For in-person testing, Wilson suggests having a healthcare professional perform the test on-site at your company location.
“Stagger testing times so that employees are able to practice social distancing and aren’t lining up close to one another,” says Wilson. “Have cleaning staff on hand to keep the bathroom sanitized between uses and help employees feel safe.”
Wilson also advises employers to be vigilant about staying in touch with their WFH employees and ensuring that daily timesheets and duties are monitored in order to keep workers on track.
“Daily conference calls or video calls can help to create a feeling of connection as well as help employees to feel seen and valued by their managers,” says Wilson. “Clear expectations and regular, scheduled contact throughout the week will help employees stay on track and create a sense of normalcy and routine that can be very valuable for mental health and for a company’s bottom line.”

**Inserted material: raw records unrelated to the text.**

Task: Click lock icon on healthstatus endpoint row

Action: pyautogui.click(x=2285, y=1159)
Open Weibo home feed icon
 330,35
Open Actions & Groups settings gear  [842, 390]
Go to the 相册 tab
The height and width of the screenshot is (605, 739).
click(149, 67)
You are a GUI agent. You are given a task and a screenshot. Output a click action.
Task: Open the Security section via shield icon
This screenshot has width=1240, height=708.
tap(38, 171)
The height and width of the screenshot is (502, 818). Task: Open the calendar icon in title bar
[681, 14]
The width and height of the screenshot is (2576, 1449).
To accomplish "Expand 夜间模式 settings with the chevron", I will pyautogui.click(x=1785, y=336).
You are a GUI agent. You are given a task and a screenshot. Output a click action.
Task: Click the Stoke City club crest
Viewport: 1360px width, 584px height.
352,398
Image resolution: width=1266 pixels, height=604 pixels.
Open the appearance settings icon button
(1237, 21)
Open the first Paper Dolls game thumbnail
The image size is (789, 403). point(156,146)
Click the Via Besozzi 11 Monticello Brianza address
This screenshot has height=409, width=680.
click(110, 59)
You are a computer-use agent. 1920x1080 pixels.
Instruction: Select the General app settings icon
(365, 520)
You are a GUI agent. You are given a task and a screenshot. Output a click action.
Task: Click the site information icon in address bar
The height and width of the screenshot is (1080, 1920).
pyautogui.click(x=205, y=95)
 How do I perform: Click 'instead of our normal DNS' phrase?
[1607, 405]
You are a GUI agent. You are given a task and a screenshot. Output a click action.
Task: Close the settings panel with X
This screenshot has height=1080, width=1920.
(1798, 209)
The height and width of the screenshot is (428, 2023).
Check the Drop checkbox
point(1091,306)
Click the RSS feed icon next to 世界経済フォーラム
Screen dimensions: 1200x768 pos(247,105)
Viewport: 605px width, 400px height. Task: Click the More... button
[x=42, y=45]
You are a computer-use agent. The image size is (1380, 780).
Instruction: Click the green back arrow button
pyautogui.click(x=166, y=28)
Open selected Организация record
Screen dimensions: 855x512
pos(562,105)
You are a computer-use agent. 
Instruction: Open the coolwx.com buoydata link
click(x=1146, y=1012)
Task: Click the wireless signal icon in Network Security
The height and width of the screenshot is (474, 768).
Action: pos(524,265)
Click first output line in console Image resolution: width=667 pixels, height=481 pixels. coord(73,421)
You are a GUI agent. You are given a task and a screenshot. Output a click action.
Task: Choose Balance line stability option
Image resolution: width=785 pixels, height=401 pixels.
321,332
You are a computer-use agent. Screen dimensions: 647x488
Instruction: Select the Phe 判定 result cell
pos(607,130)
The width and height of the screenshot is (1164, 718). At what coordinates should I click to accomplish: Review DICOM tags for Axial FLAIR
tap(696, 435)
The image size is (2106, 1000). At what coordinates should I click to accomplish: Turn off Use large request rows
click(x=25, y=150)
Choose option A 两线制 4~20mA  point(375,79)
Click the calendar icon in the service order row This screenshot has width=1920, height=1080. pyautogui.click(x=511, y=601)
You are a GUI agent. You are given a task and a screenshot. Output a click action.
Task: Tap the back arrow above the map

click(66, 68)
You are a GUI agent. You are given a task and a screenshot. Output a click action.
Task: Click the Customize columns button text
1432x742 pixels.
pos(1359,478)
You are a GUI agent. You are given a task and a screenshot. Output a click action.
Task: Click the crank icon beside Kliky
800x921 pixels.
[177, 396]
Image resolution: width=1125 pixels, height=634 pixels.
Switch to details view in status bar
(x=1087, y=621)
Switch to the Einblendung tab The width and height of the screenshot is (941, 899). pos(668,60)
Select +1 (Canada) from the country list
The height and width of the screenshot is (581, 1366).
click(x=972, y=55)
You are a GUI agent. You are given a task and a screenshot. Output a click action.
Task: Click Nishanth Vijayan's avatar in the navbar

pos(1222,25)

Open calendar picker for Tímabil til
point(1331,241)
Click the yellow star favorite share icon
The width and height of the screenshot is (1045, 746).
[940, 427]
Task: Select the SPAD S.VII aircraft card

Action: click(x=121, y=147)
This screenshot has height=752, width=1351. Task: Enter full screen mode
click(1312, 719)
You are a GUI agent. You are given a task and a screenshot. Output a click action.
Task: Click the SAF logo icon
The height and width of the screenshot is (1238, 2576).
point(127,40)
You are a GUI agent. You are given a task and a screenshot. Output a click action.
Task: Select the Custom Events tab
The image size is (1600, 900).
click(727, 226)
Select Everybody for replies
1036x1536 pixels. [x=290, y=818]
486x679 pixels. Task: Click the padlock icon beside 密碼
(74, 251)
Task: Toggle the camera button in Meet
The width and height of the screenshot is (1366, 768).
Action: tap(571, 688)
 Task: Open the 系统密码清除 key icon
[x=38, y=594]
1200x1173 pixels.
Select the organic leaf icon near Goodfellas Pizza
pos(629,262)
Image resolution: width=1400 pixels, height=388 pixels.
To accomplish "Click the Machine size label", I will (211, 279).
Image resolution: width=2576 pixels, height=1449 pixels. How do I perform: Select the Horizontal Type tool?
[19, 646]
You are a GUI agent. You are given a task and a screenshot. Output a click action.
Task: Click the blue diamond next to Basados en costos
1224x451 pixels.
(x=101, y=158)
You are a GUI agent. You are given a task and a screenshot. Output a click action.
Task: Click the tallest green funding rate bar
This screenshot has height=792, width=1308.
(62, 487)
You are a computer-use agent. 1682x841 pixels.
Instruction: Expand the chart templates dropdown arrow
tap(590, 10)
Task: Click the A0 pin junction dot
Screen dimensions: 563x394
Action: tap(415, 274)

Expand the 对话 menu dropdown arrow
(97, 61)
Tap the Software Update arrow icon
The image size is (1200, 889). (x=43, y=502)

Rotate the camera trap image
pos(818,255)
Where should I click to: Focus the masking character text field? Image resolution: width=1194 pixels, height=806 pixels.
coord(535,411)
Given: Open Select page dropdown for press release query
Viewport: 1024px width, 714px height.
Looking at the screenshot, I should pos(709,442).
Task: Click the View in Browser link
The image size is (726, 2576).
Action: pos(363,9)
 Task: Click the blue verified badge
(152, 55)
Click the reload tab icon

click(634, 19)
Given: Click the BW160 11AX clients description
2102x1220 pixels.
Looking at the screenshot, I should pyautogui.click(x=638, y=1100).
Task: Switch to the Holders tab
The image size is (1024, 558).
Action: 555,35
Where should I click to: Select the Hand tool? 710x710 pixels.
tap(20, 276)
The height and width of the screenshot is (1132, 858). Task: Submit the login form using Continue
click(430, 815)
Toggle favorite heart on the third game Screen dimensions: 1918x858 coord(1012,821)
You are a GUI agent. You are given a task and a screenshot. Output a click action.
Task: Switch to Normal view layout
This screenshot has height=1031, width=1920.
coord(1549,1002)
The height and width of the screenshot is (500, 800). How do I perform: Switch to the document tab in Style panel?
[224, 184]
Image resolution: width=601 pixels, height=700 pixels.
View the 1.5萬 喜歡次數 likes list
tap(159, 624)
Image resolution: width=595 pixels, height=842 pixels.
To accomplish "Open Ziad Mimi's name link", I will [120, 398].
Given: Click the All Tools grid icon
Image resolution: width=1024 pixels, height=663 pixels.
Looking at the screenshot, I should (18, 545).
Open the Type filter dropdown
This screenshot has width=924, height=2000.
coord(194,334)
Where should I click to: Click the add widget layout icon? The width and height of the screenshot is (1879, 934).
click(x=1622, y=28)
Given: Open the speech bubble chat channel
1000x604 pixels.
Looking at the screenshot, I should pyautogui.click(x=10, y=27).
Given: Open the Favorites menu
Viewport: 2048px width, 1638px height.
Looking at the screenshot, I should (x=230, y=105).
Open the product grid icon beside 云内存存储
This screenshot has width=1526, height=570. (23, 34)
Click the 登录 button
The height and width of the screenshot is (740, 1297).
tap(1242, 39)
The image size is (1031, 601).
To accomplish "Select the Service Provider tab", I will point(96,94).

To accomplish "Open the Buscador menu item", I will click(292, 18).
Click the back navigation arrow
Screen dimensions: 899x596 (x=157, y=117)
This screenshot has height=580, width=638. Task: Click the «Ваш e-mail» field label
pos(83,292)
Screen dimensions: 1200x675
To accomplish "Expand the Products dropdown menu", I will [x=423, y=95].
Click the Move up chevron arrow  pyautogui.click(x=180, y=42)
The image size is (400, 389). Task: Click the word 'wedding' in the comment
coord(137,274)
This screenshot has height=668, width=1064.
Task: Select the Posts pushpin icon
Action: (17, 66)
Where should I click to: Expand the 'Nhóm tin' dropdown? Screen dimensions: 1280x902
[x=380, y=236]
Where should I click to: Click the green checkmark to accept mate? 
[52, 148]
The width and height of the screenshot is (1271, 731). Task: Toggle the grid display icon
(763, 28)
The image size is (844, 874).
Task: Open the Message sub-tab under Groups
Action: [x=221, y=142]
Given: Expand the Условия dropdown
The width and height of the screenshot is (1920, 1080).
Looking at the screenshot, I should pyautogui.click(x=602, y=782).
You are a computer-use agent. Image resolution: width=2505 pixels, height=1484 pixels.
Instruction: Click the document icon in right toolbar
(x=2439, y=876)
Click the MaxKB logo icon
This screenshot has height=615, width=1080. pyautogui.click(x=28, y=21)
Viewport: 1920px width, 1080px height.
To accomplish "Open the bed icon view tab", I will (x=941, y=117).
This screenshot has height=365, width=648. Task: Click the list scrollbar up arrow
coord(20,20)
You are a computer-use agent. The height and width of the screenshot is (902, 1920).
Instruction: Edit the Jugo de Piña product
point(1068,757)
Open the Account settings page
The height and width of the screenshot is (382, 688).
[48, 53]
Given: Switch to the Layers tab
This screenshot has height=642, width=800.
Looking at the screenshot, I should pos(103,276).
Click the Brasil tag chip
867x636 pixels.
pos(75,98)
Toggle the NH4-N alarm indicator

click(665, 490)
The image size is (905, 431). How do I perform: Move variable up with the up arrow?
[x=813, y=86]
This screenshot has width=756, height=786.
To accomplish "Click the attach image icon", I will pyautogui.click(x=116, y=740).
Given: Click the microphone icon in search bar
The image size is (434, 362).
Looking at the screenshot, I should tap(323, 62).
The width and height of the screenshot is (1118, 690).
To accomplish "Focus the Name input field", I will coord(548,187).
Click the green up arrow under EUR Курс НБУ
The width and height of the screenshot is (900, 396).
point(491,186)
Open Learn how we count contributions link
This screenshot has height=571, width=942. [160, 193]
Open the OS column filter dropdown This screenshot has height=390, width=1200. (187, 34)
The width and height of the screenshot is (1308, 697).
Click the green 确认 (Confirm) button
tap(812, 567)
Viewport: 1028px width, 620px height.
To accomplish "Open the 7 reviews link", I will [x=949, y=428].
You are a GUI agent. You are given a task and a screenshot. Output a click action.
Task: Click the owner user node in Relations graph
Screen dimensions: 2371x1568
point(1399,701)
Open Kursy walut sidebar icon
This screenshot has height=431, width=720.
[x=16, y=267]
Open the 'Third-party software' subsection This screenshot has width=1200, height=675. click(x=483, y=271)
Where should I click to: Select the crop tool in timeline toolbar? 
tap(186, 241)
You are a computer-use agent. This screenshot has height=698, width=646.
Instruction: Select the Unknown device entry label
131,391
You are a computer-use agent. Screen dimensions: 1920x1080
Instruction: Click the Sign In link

Last, Wilson encourages employers to invest in mental health resources for employees and to normalize self-care as part of company culture.
“We know that 1 in 10 Americans struggle with addiction. It’s a disease that often requires outside assistance and treatment in order for the person to find healing and recovery. Drug testing is just one way that employees can monitor substance abuse, but even better is to add complementary practices like offering therapy or addiction recovery information to employees, as well as incentivizing exercise and other physical health measures.”